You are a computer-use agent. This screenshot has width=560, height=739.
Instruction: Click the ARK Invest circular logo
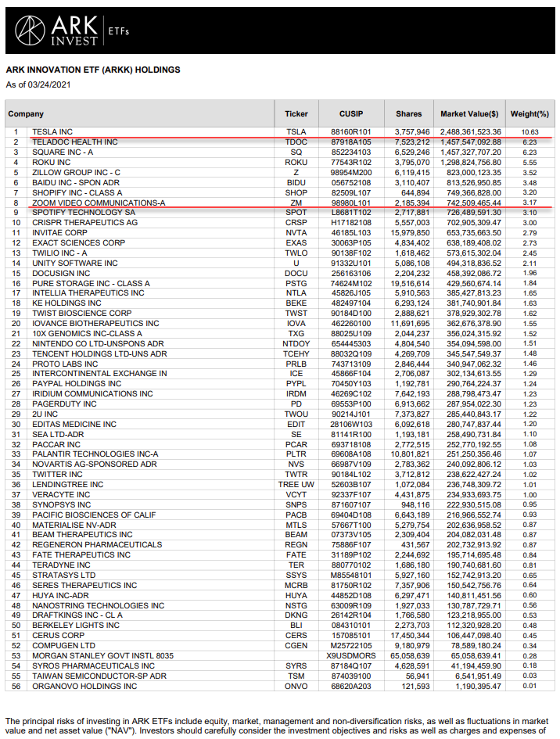pos(30,31)
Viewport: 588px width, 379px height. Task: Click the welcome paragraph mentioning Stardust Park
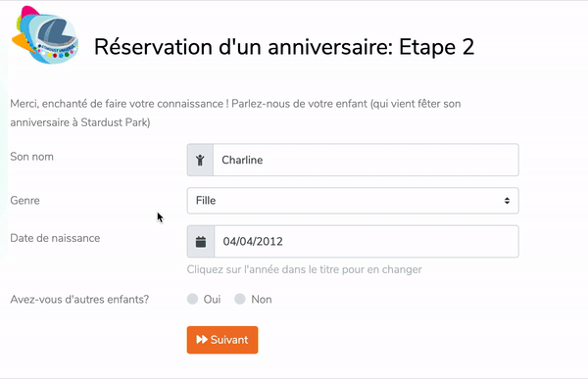click(235, 113)
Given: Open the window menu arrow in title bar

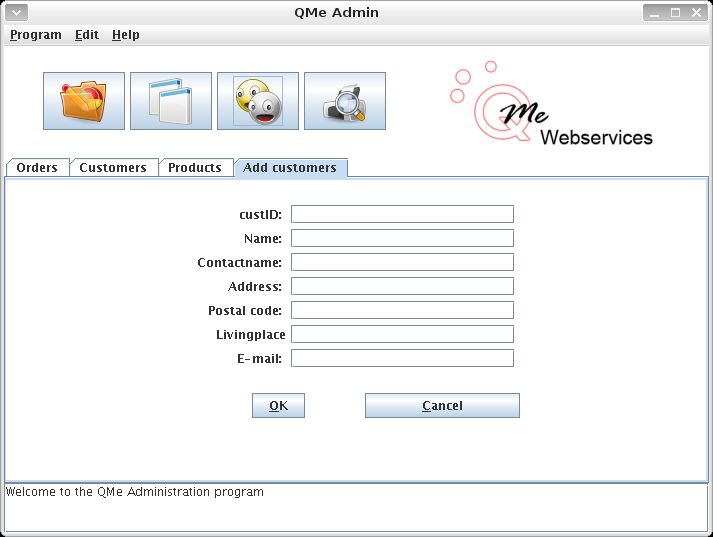Looking at the screenshot, I should click(14, 12).
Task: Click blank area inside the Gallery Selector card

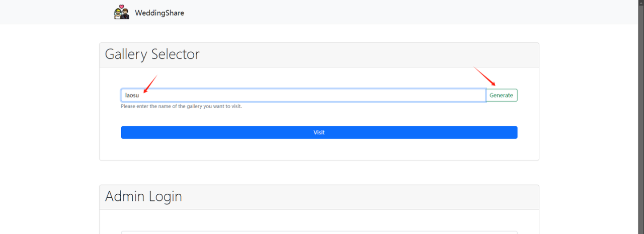Action: (x=319, y=148)
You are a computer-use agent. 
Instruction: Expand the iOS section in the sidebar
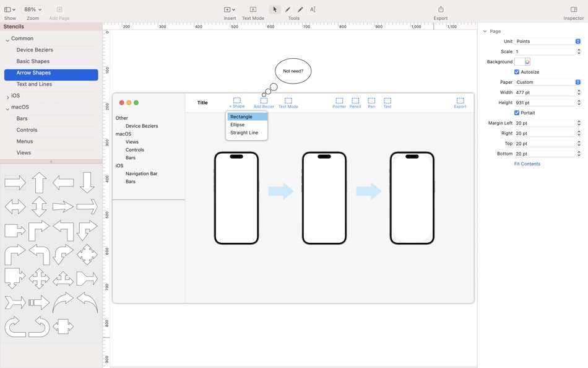(8, 95)

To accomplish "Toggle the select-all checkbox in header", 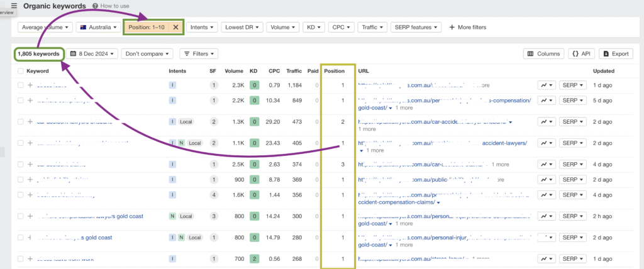I will [x=20, y=71].
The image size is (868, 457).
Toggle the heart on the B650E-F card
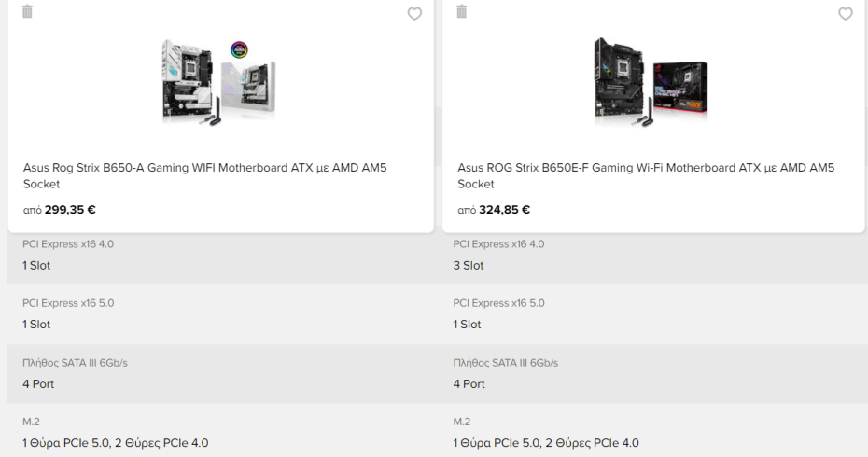click(846, 14)
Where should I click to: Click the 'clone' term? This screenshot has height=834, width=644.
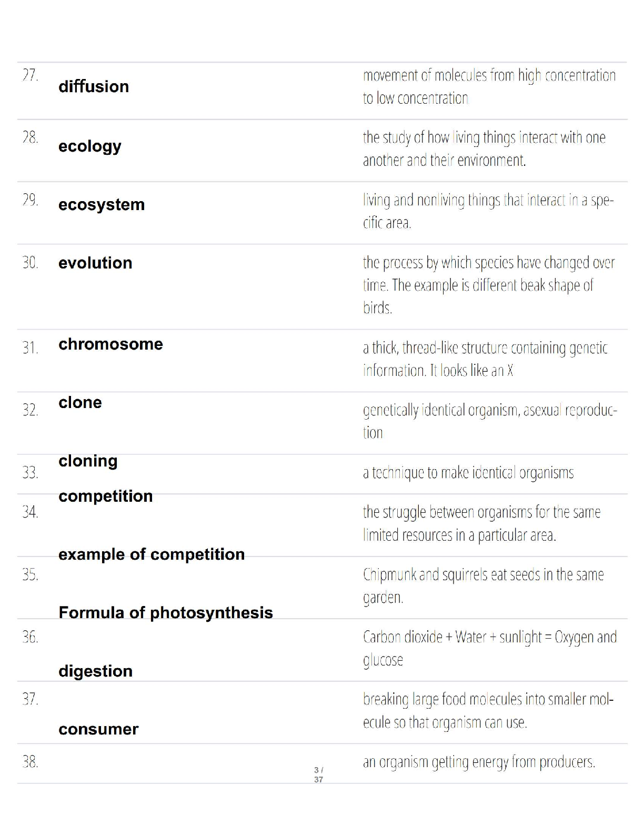80,402
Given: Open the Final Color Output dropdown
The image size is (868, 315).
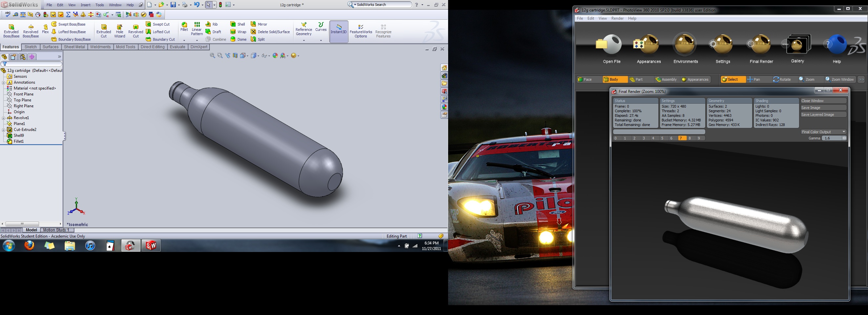Looking at the screenshot, I should click(x=823, y=132).
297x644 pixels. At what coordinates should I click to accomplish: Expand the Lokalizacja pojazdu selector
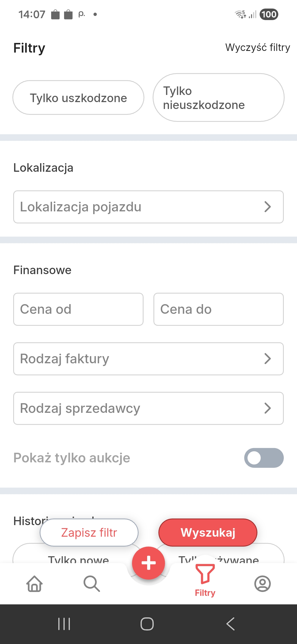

**What the exercise asks:** Across all the entries above, how many lines hold the word "computer"? Answer with the number only.

**Answer to the exercise:** 2